S combinator in Haskell

Question

Can an analog of the S combinator be expressed in Haskell using only standard functions (without defining it by equation) and without using lambda (anonymous function)? I expect it to by of type (a -> b -> c) -> (a -> b) -> a -> c.

For example, an analog of the K combinator is just const.

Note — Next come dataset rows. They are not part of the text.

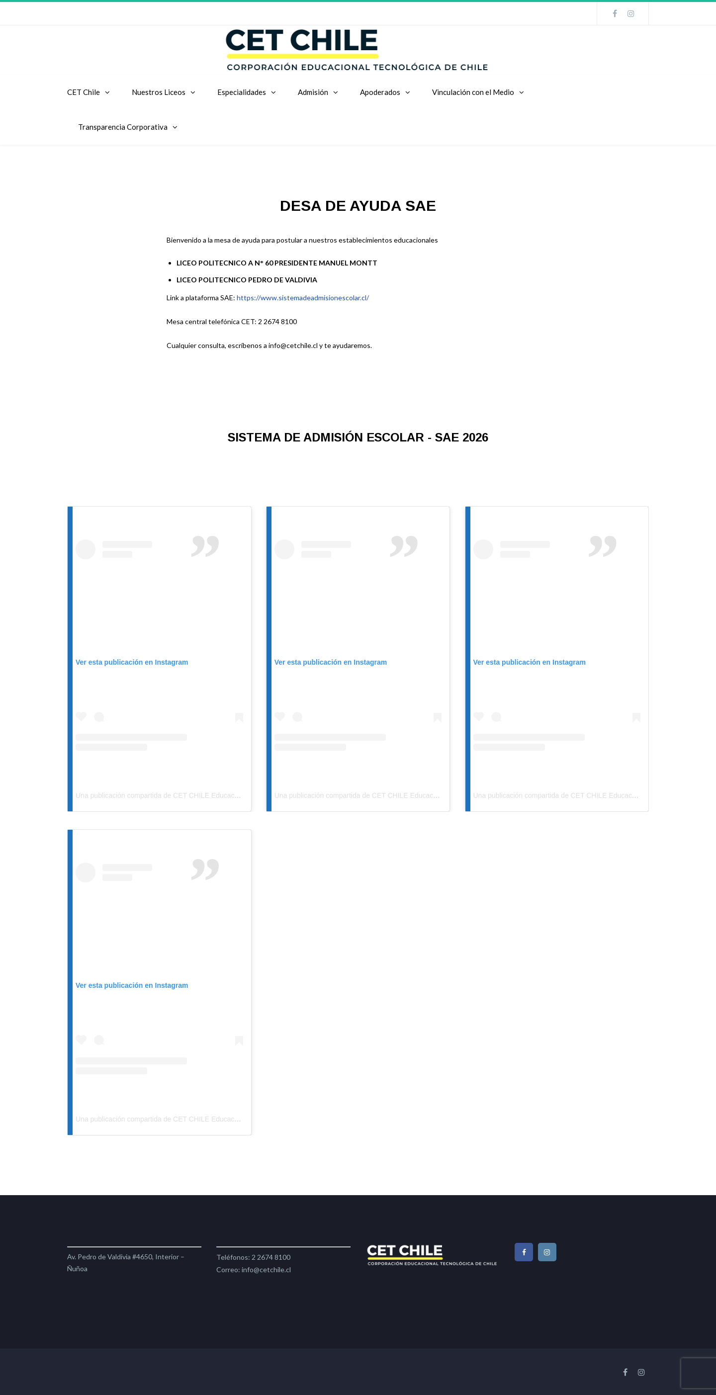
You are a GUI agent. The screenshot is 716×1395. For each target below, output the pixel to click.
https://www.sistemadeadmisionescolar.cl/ (303, 297)
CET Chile (83, 91)
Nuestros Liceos (158, 91)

In fact i am trying to express the function \f x -> f x x using standard functions, but cannot think of any standard non-linear function to start with (that is a function that uses its argument more than once).

Answer 1

To me it's only understandable when writing out types out as follows:

The Wiki notation of the S combinator is

Sxyz = xz(yz)

Think of x as a function of two arguments, and y as one with one arguments, and z as a value. The value z is passed into y; that result together with z is passed into x.

The definition of <*> is

(<*>) :: f (a -> b) -> f a -> f b

where f here is the Function functor ((->) r), which is just the prefix notation for the usual function type notation r -> .. So just expanding the type results (hiding some -> arrows for simplicity) in

 (<*>) :: f (a -> b)  ->  f a  ->  f b
          f (a -> b)      f a      f b
         r->(a -> b)     r->a     r->b
         r-> a -> b      r->a     r->b
         ^^^^^^^^^^      ^^^^     ^
         x (2args)       y (1arg) z (value)

As in the S combinator, the value z (corresponds to r) is passed to y (corresponds to r -> a); that result (corresponds to a) is passed together with z into x (corresponds to r -> a -> b) as the first argument. The final result corresponds to b.

Answer 2

It can also be used (=<<), (>>=).

And they are included in Prelude

instance Monad ((->) r) where  
    return = const
    f >>= k = \ r -> k (f r) r  

Answer 3

s = (<*>) for the ((->) r) Applicative instance.

Answer 4

Although it doesn't look like it at first, ap is the S combinator (and join is the combinator you're really after).